In diesem Jahr, dem Jubiläumsjahr, führt die Mehrtagesfahrt übrigens nach Berlin, der Heimat des Dirigenten. Und, betont Powik, „die Pfarrerin fährt mit“. Nicht nur für ihn ein Novum. Womit er auch andeutet, dass die Zusammenarbeit zwischen der Pfarrei und dem Kirchenchor, der viel Wert auf seine Selbstständigkeit legt, in der Vergangenheit nicht immer einfach war. Doch mit Pfarrerin Eva Leonhardt klappe die Zusammenarbeit reibungslos.
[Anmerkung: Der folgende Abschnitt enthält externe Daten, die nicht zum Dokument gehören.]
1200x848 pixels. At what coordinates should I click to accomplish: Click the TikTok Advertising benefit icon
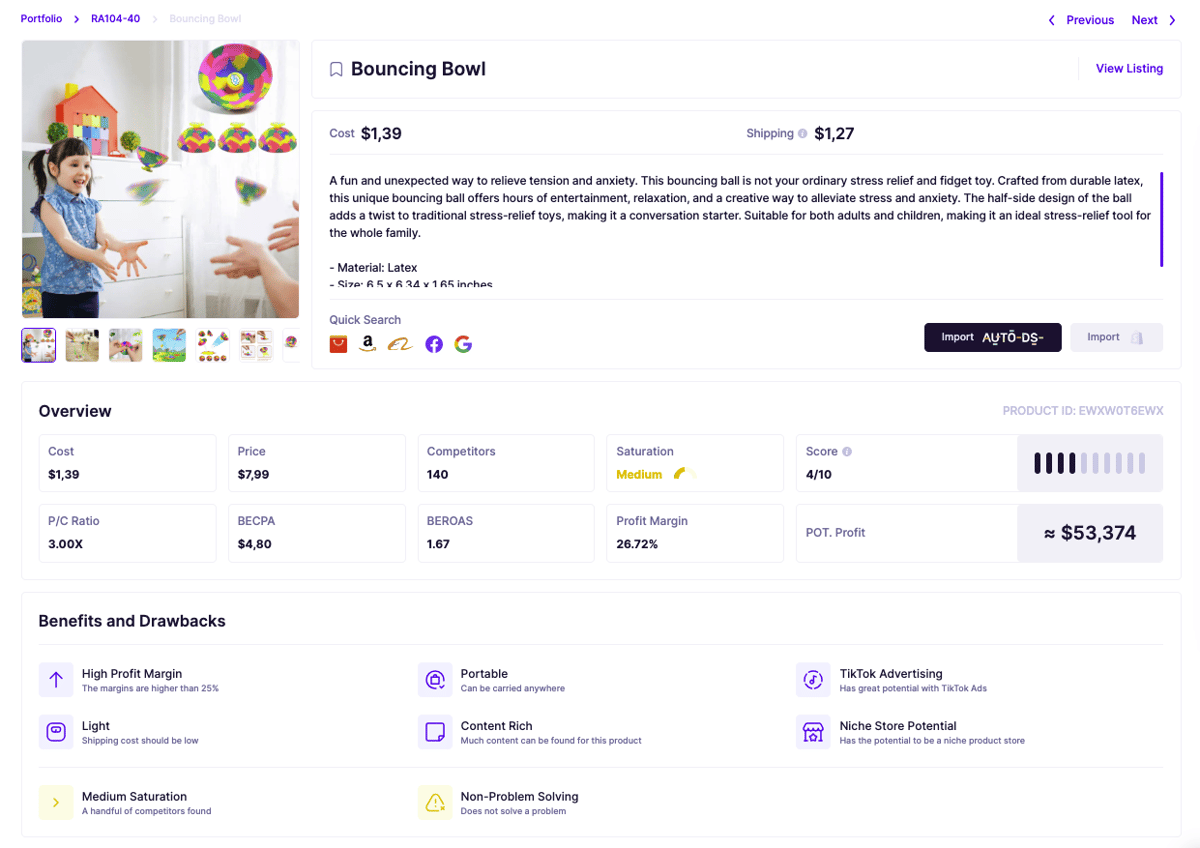813,680
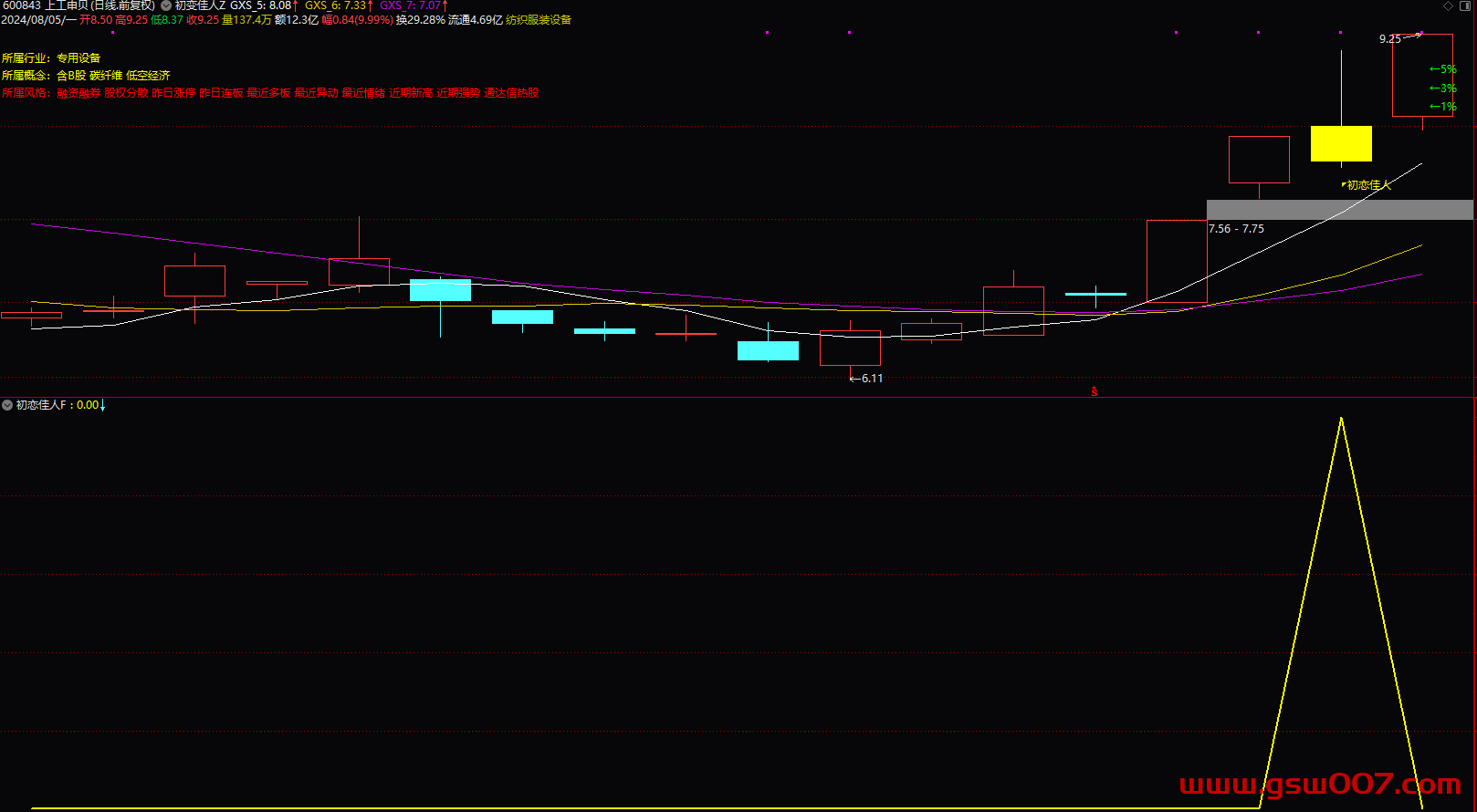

Diese gibt das Lob prompt zurück, immerhin ist sie stolz, gleich zwei Chöre, den Kirchenchor und den Gospelchor, dazu noch den Posaunenchor und die Flötengruppe, zu ihrer Gemeinde zählen zu dürfen. „Wir sind gesegnet mit Musik“, sieht sie in der breiten musikalischen Aufstellung der Kirchengemeinde schon eine Besonderheit. Und eine Freude, wenn sie beispielsweise in der Adventszeit im Gottesdienst jeden Sonntag von einer anderen Formation begleitet wird – „das ist schon schön“.
In diesem Jahr geht sie, wie sie noch hinzufügt, aus alter Verbundenheit mit auf die Fahrt nach Berlin, immerhin hat sie dort lange gelebt und es wohnen noch vieler ihrer Studienkollegen in der Hauptstadt.
Abwechslungsreiche Proben
Ja, um die Zukunft des Chores muss einem nicht bange sein, zumal sich Dirigent Leideritz bemüht, die Proben so abwechslungsreich zu gestalten wie möglich. Canon, Gospel oder a capella – die Stile und das musikalische Programm werden bunt gemischt – „da ist für jeden etwas dabei“. Und immer wieder kämen neue Sängerinnen und Sänger hinzu, freut sich der Chorleiter, der die gesetzteren Jahrgänge bevorzugt und deshalb um die ausbleibende Jugend nicht gram ist.
Wer Lust hat, mitzusingen, ist jederzeit eingeladen. Notenkenntnisse sind keine Voraussetzung, beruhigt Leideritz, viel wichtiger sei die Freude am Gesang.